Because Jessica doesn’t work do this type of extension – she admitted this wasn’t her area of expertise and she couldn’t offer any pricing information.
Regardless of the type of extension you choose, the final step is blending them into your natural hair. This step is critical. You won’t lose a lot of length – but it is necessary to blend them with your natural hair to make them look more authentic. According to Jessica – this is the most critical step in the installation of any hair extension regardless of the type. If your stylist forgets this critical step – you need to find someone else.
If you’ve been wanting to try extensions – don’t be intimidated! You’ll love them – or you can take them out anytime (wait at least a couple of weeks to get used to them first – the amount of hair you have and how long it is can be a little overwhelming). Even if you are a little overwhelmed by the length – don’t cut them right away. The extension will likely add a lot of length you aren’t used to, but once you cut them, there’s no going back other than buying new hair – which is expensive! Give it some time.
You’ll eventually love them and not want to live without them!!

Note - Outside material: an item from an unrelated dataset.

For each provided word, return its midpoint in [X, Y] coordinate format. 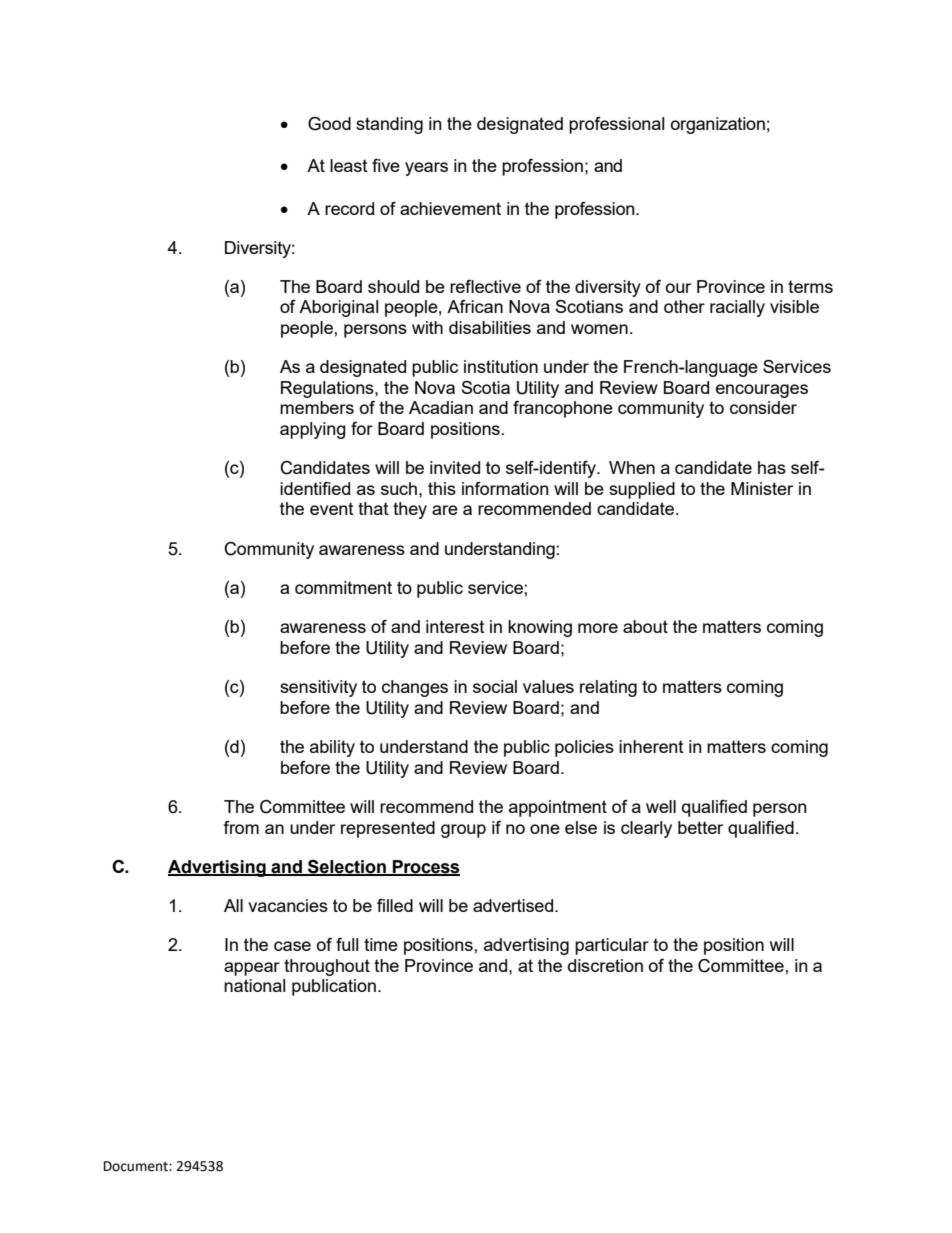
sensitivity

Jessica owns Vanity Hairtique in Torrance, California. Jessica graduated from the prestigious Paul Mitchell Hair School and trained in Beverly Hills. She has been a stylist and extension specialist for eight years. Vanity Hairtique is a full service salon. If you are near Torrance, you can make an appointment by calling or texting Jessica at 310-809-6648.
If you are not near Torrance, Jessica advises you to get a recommendation from someone – or from a site like Yelp that provides reviews from real people. Go to an extension specialist who spends a lot of time with you before the service answering your questions and making sure they understand what you’re looking for and how you wear your hair most. This will ensure the service is customized for you.